The thought strikes me about 10 minutes into the event, as the humidity begins to wrap itself around me like an oversized, wet blanket. As far as family traditions go, the Firecracker 5K in Sebring, Florida ranks as one of our more interesting.
As a life-long distance runner, waking up at the crack of dawn on July 4th to participate in a road race while battling stifling heat and humidity doesn’t faze me much. I’ve finished the famous Peachtree Road Race in Atlanta a few times, granted it’s a 10K, 6.2-mile race known for brutal conditions.
Several years back, my sister-in-law discovered a 5K race existed about 20 minutes from my in-laws lake place and floated the idea of including it in our annual weeklong July 4th family festivities. The race fit right in with our typical boating, corn hole and ping-pong tournaments, egg toss, sack race, trying to blow ourselves up with fireworks traditions.

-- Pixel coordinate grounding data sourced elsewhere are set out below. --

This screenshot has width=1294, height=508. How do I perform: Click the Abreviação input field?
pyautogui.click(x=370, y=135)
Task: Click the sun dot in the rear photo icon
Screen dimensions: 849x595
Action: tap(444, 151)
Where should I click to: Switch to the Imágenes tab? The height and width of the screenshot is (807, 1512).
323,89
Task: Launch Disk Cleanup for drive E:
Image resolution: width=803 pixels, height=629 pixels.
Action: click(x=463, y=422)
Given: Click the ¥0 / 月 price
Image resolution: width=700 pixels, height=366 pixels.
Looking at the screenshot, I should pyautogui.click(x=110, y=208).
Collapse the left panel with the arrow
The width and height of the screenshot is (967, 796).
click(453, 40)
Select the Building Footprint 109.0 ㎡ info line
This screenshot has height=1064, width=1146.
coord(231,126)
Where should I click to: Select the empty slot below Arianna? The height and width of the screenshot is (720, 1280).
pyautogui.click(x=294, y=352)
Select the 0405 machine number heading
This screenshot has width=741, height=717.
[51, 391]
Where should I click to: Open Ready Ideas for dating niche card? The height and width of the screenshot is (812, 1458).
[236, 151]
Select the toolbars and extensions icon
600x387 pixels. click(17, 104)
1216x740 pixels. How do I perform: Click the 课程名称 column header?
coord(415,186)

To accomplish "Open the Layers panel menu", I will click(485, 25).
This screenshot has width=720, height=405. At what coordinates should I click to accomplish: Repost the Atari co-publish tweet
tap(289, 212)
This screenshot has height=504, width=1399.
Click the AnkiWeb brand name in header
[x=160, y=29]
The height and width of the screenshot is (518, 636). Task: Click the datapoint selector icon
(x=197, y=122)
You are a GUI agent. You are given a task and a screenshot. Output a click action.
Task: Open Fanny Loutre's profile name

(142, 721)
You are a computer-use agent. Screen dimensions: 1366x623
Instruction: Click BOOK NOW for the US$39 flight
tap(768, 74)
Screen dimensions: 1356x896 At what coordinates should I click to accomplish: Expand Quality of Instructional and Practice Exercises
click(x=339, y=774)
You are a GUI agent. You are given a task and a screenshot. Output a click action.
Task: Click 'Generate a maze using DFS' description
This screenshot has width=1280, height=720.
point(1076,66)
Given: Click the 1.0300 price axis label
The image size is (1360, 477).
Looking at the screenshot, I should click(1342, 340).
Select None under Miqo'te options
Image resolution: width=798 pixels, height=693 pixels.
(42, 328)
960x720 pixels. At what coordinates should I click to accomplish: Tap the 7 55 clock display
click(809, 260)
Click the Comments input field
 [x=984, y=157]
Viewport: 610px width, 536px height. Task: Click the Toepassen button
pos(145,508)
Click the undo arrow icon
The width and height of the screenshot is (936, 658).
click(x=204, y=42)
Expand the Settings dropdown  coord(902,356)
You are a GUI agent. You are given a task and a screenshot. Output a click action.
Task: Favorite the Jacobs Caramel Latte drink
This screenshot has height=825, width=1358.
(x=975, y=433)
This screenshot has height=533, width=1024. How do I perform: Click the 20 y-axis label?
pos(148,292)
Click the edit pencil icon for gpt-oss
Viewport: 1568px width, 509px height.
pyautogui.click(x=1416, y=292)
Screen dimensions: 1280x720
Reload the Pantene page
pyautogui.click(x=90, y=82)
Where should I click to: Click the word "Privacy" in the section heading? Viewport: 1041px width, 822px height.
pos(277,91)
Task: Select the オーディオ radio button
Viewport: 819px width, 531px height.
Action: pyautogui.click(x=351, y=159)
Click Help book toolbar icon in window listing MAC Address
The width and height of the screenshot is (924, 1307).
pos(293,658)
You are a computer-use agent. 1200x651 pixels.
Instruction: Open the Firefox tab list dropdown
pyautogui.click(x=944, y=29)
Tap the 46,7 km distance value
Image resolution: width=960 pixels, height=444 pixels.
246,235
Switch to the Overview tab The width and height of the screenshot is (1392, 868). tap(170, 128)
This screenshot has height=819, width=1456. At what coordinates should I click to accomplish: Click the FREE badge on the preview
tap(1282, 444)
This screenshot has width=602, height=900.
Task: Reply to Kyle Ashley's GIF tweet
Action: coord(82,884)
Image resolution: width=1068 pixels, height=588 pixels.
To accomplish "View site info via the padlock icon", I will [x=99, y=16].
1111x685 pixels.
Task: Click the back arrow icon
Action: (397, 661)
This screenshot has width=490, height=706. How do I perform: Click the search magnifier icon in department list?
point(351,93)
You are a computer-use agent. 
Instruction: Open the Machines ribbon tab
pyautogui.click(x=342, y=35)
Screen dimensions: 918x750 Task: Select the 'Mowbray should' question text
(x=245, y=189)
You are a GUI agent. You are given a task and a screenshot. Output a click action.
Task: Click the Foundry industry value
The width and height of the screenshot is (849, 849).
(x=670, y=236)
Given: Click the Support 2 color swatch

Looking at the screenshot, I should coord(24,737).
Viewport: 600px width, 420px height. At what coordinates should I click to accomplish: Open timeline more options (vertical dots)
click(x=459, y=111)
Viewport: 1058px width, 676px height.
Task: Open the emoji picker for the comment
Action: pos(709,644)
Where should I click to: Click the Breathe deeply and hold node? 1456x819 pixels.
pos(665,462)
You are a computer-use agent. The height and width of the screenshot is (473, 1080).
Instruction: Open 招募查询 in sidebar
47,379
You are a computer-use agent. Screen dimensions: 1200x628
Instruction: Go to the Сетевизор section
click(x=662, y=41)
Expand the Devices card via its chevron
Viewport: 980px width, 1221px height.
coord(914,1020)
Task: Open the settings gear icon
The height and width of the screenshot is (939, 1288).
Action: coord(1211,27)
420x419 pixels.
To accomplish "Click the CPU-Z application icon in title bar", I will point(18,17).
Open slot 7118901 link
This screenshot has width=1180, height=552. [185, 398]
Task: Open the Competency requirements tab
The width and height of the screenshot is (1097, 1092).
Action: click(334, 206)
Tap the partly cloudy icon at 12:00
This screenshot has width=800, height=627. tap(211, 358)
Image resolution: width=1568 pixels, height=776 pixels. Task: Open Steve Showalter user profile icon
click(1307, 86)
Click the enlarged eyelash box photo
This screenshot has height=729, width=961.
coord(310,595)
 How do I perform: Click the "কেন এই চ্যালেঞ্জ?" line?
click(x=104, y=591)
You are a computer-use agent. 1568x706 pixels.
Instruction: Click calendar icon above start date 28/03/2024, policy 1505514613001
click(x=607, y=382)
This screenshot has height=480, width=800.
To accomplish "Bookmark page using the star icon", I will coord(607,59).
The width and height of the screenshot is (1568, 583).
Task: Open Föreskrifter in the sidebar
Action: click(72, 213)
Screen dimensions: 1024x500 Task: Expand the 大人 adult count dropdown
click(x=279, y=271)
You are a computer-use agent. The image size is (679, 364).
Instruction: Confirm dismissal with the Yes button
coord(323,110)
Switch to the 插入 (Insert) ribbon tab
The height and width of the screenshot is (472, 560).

I’m not sure we greeted the idea with 100 percent approval, but we did it. And for the better part of the last seven or eight years, some grouping of our family has participated in the race.
Let me get this out of the way first. It’s not Peachtree.
The Firecracker 5K is only 3.1 miles. It also exists in South Central Florida where hills are about as common as snowflakes. The course winds around Highlands Hammock State Park where racers are given phenomenal views of hardwoods and pines, palm trees and scrub trees as they wind their way through sandy and paved paths.
The typical race start temperature hovers around 78 to 82 degrees and is often accompanied by humidity of what seems to be about 2,000 percent. Roughly 100 to 150 participants tackle the event each year and over our run (pun intended) at the event we’ve sometimes supplied double-digit participants.
Over the years our core group of myself, my wife, Tara, brother-in-law, Matt, sister-in-laws, Lena and Luciana, has competed multiple times. And while none of us have set the course on fire, we’ve often had at least one or two of us bring home age group trophies or medals.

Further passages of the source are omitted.